Cela dit, on vit tout le temps dans la prédominance du visuel. Sur le plan de la visualisation, on arrive à une équivalence générale des signes culturels et l’on peut voir comment la question de l’identité culturelle devient complètement insensée. Cela ne veut plus rien dire. Le mot « identité » disparaît. Il est annulé par l’organisation visuelle de la présentation des différences. Où est la question de l’identité ? Elle devient un non-sens.

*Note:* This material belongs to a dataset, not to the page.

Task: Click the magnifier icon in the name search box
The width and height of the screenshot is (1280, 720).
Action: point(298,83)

Aujourd’hui, des termes s’universalisent totalement pour montrer ce jeu d’équivalent des signes culturels. Par exemple, le terme japonais « kawaii » est utilisé de plus en plus dans tous les pays du monde pour signifier l’absence de contraire. Dès lors que l’on annule les contraires et qu’il n’y a plus de contradiction culturelle, il est évident que l’on est encore plus dans la neutralisation et l’équivalence des choses. Ce terme « kawaii » est appliqué aussi bien pour ce qui est mignon que pour ce qui est horrible, mais toujours avec cette arrière-pensée que c’est un apprivoisement de la culture. Ce qui me fait peur, je vais l’appeler « kawaii » et cela va devenir mignon. On n’est pas très loin des phénomènes d’acculturation que l’on étudiait il y a 30 ans. C’est un terme que l’on n’emploie plus du tout aujourd’hui. Aujourd’hui, l’acculturation est au service de la mondialisation des cultures. Ce n’est plus une acculturation qui se pratique au nom d’une quelconque colonisation, mais au nom d’une colonisation complètement abstraite qui est celle de la mondialisation des cultures. C’est important.

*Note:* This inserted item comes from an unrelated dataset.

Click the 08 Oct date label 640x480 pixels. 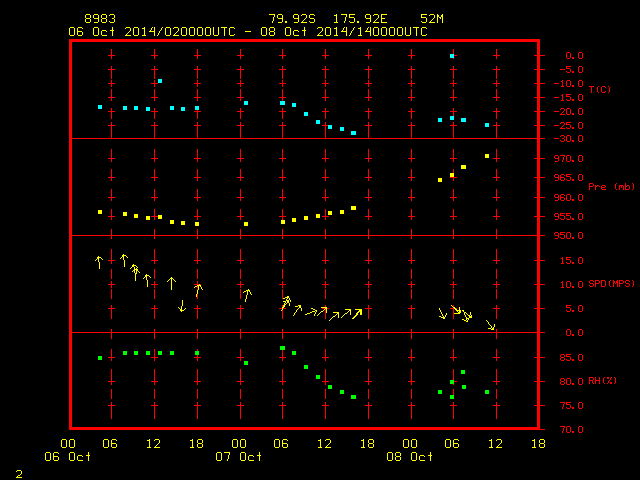411,456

Pour terminer, je pense, concernant la chance des mégapoles, celle de vivre dans une grande ville. Je vis la moitié du temps à la campagne, mais je suis content de venir à Paris, à Tokyo ou à São Paulo, car je voyage beaucoup, et qu’il y a toujours des instants incongrus où émergent des signes culturels. Cette incongruité fait que s’il y a une anthropophagie des cultures, elle est heureuse. C’est une chance.